2. The method according to claim 1, characterized in that, The acquisition of rib positioning information determined by the training positioning patch specifically includes: The rib counting model is constructed by inputting a sample positioning patch carrying a rib positioning tag into a neural network model for training. The rib counting model is used to identify the location and counting information corresponding to the central vertebral point of each rib within the applicable range of the sample positioning patch. The rib counting model is used to identify the positioning piece and determine the rib positioning information.
3. The method according to claim 1, characterized in that, The step of adding marker graphics to a preset area in the positioning patch according to the position sequence of the human coordinate system under the preset standard protocol, and counting ribs starting from a preset position to form a rib positioning map with covering markers, specifically includes: According to the position sequence of the human coordinate system under the preset standard protocol, multiple coverage layers are generated in the positioning map. Each standard human coordinate system position coordinate corresponds to a coverage layer, and different coverage layers have different pixel values. Based on the pixel values corresponding to the coverage layer, a preset area mapped by the coverage layer in the positioning patch is determined; A marked graphic is added to the preset area in the positioning piece, and ribs are counted starting from a preset position to form a rib positioning map with a covering mark.
4. The method according to claim 1, characterized in that, After marking the rib positioning information in the positioning patch to form a rib positioning map with a covering mark, the method further includes: Using the rib location map as the basis for rib counting, the rib counting information in the tomographic image after rib segmentation and center positioning is corrected to obtain the updated rib counting information in the tomographic image.
5. The method according to claim 4, characterized in that, The step of using the rib location map as the basis for rib counting, and correcting the rib count information in the tomographic image after rib segmentation and center positioning to obtain updated rib count information in the tomographic image, specifically includes: The rib location map is matched with the tomographic image to obtain the rib marking information of the matching target rib in the rib location map; The rib count information in the tomographic image is corrected based on the rib marking information of the target rib in the rib location map to obtain the updated rib count information of the tomographic image.
6. The method according to any one of claims 1-5, characterized in that, The step of fusing the rib marking information into different types of associated images using the rib location map, and outputting the rib counting result in the associated images, specifically includes: The rib location map is used to store the rib marking information as location marking images of different association types; The location marker images of different association types are embedded into the corresponding association images, and the rib count results are output in the association images.

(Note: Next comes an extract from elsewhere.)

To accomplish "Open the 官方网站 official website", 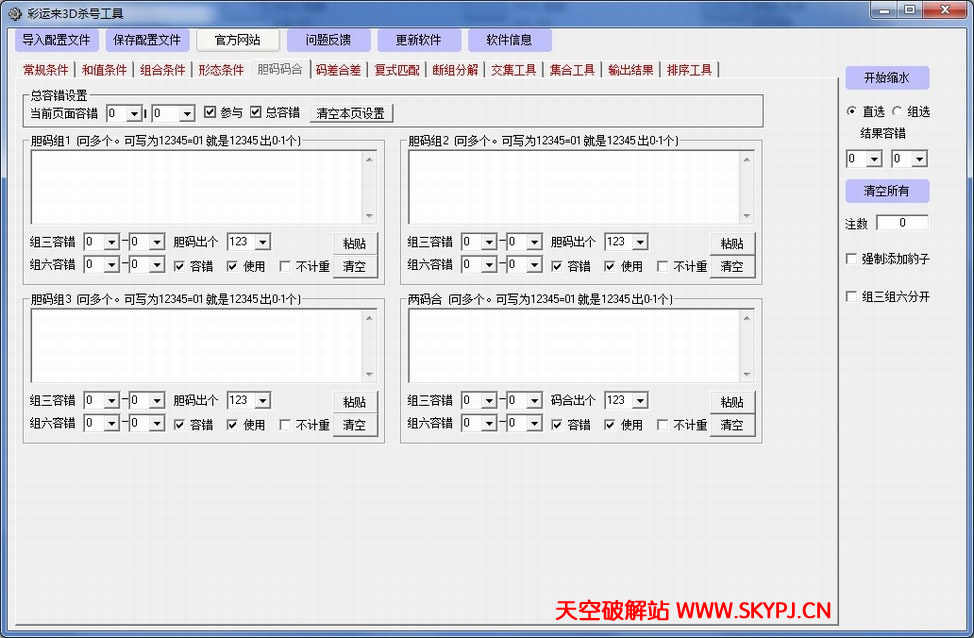I will [237, 40].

7. A device for processing rib counting information, characterized in that, include: The acquisition unit is used to acquire rib positioning information determined by the training positioning patch; A marking unit is used to mark the rib positioning information in the positioning piece to form a rib positioning map with a covering mark. The rib positioning map records rib marking information starting from a preset position to count the ribs. The preset position is one end of the rib's upper and lower body. The fusion unit is used to fuse the rib marking information into different types of associated images using the rib location map, and output the rib counting result in the associated images; The rib positioning information includes the position information and count information corresponding to the central vertebral point of each rib in the positioning piece; The marking unit includes: The generation module is used to generate a position sequence of the human coordinate system under a preset standard protocol based on the position information and counting information corresponding to the central vertebral point of each rib in the positioning piece. The module is used to add marker graphics to a preset area in the positioning piece according to the position sequence of the human coordinate system under the preset standard protocol, and to count ribs starting from a preset position to form a rib positioning map with covering markers.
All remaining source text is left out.